Geht es um VPN, dann hat das Zentrum für Informationsversorgung jetzt den Pap ab: Seit dem 18.02.2013 steht das VPN-Authentifizierungsverfahrens PAP nicht mehr an der WWU zur Verfügung. Das ZIV hat den Pap abgeschaltet.
Was dies für WWU-Angehörige genau bedeutet und wie sie weiterhin von außerhalb ins Hochschulnetz kommen können, hat das ZIV für verschiedene Betriebssysteme dargestellt. Nur soviel: Das zukünftige, einzige vom ZIV unterstützte Authentifizierungsverfahren ist nun das Challenge Handshake Authentication-Protokoll (CHAP). Andere evtl. in der PPTP-Client-Software konfigurierbare Authentifizierungsverfahren (wie z.B. MS-CHAP-v1 und MS-CHAP-v2) werden ausdrücklich nicht unterstützt.
Für die Umstellung auf CHAP muss die Konfiguration der lokal installierten PPTP-Software entsprechend geändert werden, das ZIV erklärt wie.
Was das ZIV nicht erklärt: Der Grund für die Umstellung liegt in der höheren Sicherheit.

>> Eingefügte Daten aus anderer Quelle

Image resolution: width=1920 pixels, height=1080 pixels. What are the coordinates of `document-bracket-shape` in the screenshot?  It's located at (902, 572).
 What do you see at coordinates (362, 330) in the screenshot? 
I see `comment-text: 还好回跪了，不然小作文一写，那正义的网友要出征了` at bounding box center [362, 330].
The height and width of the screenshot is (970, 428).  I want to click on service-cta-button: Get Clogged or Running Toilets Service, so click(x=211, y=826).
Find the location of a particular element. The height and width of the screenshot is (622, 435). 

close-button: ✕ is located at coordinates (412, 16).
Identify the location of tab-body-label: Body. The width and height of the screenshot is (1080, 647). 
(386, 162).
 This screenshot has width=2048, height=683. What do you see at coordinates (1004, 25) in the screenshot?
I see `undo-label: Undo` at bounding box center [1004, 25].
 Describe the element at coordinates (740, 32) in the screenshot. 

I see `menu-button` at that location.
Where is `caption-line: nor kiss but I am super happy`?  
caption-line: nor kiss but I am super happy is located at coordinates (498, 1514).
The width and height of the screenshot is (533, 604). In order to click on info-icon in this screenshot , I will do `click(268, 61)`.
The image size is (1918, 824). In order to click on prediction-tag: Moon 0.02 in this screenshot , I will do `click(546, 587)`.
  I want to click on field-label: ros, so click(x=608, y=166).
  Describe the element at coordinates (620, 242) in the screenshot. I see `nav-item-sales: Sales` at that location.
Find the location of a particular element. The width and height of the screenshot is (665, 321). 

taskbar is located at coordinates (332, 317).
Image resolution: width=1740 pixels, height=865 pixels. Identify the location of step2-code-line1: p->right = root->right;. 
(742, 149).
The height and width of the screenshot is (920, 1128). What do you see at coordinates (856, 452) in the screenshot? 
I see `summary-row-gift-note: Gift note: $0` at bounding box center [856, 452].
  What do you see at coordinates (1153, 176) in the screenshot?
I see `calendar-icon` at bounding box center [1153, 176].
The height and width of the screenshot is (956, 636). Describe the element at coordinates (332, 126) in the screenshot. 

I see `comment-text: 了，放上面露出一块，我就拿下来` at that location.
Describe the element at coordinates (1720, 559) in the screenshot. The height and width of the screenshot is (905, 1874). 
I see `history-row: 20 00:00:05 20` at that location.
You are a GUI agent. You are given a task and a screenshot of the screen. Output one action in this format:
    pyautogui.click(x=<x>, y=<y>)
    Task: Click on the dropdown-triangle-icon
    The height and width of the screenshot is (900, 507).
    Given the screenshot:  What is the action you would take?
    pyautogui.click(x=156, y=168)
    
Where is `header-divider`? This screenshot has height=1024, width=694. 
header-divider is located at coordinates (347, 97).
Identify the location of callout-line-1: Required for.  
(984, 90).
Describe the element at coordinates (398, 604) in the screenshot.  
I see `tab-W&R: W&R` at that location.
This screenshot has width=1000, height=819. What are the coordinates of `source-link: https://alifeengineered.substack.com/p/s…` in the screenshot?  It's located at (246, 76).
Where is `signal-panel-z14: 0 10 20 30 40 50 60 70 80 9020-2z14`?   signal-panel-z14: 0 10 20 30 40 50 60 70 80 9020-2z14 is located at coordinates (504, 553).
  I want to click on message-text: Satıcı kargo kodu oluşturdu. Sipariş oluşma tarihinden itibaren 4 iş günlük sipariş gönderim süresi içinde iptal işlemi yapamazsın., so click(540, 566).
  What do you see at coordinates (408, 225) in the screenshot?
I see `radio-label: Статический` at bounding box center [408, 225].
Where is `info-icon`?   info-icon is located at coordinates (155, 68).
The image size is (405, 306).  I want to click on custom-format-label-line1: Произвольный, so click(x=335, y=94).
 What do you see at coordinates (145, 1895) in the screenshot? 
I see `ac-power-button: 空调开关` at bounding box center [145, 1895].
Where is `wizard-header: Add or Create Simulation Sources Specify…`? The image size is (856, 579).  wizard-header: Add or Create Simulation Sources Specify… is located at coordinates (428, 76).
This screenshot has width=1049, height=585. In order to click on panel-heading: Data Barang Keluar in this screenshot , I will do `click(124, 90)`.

Bei CHAP wird das Passwort verschlüsselt, bei PAP nicht, wie bei Wikipedia zu lesen ist:
Bei PAP wird das Passwort für die Authentifizierung unverschlüsselt zusammen mit der Benutzerkennung übertragen. Es ist damit durch passives Mithören ausspähbar. Dieser unsicheren Möglichkeit steht das komplexere Protokoll CHAP gegenüber. Bei dieser Methode wird durch Verschlüsselung und Entschlüsselung einer Zufallszahl der Zugang geprüft.
Aber auch CHAP kann geknackt werden, wie man seit Juli 2012 weiß, nur ist der Aufwand – noch – verhältnismäßig hoch.